Required work: From the data below, copy exactly the lines that lie between the one holding "Lons-Le-Saunier (35, 1783)" and the one holding "的人 (796, 1194)", including both, and nothing more.

Extracted entries:

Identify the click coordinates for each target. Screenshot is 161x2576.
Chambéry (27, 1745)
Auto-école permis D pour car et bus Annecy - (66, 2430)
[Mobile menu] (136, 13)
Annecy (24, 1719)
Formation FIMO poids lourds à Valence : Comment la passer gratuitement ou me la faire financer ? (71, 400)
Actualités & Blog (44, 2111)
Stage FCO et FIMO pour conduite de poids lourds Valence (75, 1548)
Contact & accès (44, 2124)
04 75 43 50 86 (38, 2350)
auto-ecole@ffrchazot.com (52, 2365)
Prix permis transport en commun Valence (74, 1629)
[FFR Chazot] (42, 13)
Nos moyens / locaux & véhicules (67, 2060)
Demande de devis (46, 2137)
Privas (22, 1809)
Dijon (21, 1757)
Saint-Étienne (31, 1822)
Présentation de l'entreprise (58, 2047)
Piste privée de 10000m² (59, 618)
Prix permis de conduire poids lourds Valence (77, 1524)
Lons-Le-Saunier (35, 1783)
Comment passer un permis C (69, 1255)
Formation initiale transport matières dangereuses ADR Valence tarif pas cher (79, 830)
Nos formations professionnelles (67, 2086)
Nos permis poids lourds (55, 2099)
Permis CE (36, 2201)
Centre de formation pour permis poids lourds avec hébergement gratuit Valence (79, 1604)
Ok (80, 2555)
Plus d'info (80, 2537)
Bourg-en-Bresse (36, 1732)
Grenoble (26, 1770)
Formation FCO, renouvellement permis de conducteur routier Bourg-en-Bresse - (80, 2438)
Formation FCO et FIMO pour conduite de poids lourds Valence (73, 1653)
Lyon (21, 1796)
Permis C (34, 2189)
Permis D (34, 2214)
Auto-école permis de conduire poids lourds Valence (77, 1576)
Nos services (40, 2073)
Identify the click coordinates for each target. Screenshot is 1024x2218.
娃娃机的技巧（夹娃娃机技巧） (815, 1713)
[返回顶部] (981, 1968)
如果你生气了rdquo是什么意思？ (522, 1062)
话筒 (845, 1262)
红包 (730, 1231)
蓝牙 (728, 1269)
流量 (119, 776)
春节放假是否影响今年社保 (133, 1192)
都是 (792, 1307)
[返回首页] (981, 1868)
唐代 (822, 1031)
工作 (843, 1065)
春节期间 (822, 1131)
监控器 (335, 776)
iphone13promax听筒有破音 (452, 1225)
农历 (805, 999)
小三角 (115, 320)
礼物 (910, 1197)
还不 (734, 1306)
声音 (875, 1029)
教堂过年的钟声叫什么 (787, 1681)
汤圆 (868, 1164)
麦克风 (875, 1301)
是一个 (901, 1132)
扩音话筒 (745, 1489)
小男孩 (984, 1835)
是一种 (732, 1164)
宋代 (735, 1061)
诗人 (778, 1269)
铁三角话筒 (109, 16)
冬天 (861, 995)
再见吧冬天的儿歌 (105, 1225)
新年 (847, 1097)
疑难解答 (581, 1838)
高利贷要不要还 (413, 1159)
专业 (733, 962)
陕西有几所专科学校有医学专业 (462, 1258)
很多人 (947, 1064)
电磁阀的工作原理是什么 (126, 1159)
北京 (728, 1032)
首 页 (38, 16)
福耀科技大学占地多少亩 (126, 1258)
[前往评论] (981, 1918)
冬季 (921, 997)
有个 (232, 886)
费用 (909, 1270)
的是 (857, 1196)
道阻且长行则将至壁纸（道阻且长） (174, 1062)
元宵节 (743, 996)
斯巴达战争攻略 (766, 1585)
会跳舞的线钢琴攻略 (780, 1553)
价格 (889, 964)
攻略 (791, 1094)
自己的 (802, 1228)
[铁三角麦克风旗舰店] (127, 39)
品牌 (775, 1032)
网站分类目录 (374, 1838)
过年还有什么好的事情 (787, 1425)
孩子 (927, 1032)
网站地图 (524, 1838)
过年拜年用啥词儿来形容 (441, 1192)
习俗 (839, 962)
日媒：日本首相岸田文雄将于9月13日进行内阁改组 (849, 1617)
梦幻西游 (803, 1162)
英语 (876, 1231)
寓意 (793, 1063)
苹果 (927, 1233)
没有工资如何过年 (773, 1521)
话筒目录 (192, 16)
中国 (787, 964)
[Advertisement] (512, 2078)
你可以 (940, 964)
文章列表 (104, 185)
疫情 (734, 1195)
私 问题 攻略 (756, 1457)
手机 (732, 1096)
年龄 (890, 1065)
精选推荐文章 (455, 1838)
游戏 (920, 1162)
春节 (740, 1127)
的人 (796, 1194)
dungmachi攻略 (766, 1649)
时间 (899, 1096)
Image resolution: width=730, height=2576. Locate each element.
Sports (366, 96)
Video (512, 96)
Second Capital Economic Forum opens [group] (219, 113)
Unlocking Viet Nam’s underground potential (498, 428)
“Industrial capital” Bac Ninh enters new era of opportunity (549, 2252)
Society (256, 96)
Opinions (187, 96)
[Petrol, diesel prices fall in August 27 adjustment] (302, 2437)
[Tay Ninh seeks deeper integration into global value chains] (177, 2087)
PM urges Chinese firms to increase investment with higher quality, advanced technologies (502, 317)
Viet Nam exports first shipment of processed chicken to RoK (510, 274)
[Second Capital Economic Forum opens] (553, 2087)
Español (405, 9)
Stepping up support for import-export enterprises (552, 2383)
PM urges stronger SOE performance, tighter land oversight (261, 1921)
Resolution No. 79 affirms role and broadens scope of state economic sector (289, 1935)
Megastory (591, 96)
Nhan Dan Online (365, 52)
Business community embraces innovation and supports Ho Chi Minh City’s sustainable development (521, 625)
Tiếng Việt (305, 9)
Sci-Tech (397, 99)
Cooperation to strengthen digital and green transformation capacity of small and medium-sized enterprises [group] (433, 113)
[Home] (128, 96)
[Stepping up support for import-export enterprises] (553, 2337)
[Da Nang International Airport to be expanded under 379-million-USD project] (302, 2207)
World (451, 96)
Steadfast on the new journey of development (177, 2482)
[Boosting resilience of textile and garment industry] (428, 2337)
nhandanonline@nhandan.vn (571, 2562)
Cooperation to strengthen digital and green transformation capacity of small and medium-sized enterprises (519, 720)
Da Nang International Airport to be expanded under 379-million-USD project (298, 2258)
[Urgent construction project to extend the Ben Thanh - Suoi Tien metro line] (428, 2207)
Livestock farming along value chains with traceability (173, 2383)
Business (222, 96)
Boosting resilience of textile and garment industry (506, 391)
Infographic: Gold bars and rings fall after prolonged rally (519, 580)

Exercise output:
Lons-Le-Saunier (35, 1783)
Comment passer un permis C (69, 1255)
Formation initiale transport matières dangereuses ADR Valence tarif pas cher (79, 830)
Nos formations professionnelles (67, 2086)
Nos permis poids lourds (55, 2099)
Permis CE (36, 2201)
Centre de formation pour permis poids lourds avec hébergement gratuit Valence (79, 1604)
Ok (80, 2555)
Plus d'info (80, 2537)
Bourg-en-Bresse (36, 1732)
Grenoble (26, 1770)
Formation FCO, renouvellement permis de conducteur routier Bourg-en-Bresse - (80, 2438)
Formation FCO et FIMO pour conduite de poids lourds Valence (73, 1653)
Lyon (21, 1796)
Permis C (34, 2189)
Permis D (34, 2214)
Auto-école permis de conduire poids lourds Valence (77, 1576)
Nos services (40, 2073)
Identify the click coordinates for each target. Screenshot is 1024x2218.
娃娃机的技巧（夹娃娃机技巧） (815, 1713)
[返回顶部] (981, 1968)
如果你生气了rdquo是什么意思？ (522, 1062)
话筒 (845, 1262)
红包 (730, 1231)
蓝牙 (728, 1269)
流量 (119, 776)
春节放假是否影响今年社保 (133, 1192)
都是 (792, 1307)
[返回首页] (981, 1868)
唐代 (822, 1031)
工作 (843, 1065)
春节期间 (822, 1131)
监控器 (335, 776)
iphone13promax听筒有破音 (452, 1225)
农历 (805, 999)
小三角 (115, 320)
礼物 (910, 1197)
还不 (734, 1306)
声音 (875, 1029)
教堂过年的钟声叫什么 (787, 1681)
汤圆 (868, 1164)
麦克风 (875, 1301)
是一个 (901, 1132)
扩音话筒 (745, 1489)
小男孩 (984, 1835)
是一种 (732, 1164)
宋代 (735, 1061)
诗人 (778, 1269)
铁三角话筒 (109, 16)
冬天 (861, 995)
再见吧冬天的儿歌 (105, 1225)
新年 (847, 1097)
疑难解答 (581, 1838)
高利贷要不要还 (413, 1159)
专业 (733, 962)
陕西有几所专科学校有医学专业 (462, 1258)
很多人 (947, 1064)
电磁阀的工作原理是什么 (126, 1159)
北京 (728, 1032)
首 页 (38, 16)
福耀科技大学占地多少亩 (126, 1258)
[前往评论] (981, 1918)
冬季 (921, 997)
有个 (232, 886)
费用 (909, 1270)
的是 (857, 1196)
道阻且长行则将至壁纸（道阻且长） (174, 1062)
元宵节 (743, 996)
斯巴达战争攻略 (766, 1585)
会跳舞的线钢琴攻略 (780, 1553)
价格 (889, 964)
攻略 (791, 1094)
自己的 (802, 1228)
[铁三角麦克风旗舰店] (127, 39)
品牌 (775, 1032)
网站分类目录 (374, 1838)
过年还有什么好的事情 (787, 1425)
孩子 (927, 1032)
网站地图 (524, 1838)
过年拜年用啥词儿来形容 (441, 1192)
习俗 (839, 962)
日媒：日本首相岸田文雄将于9月13日进行内阁改组 (849, 1617)
梦幻西游 (803, 1162)
英语 (876, 1231)
寓意 (793, 1063)
苹果 (927, 1233)
没有工资如何过年 (773, 1521)
话筒目录 (192, 16)
中国 (787, 964)
[Advertisement] (512, 2078)
你可以 (940, 964)
文章列表 (104, 185)
疫情 (734, 1195)
私 问题 攻略 (756, 1457)
手机 (732, 1096)
年龄 (890, 1065)
精选推荐文章 (455, 1838)
游戏 (920, 1162)
春节 (740, 1127)
的人 (796, 1194)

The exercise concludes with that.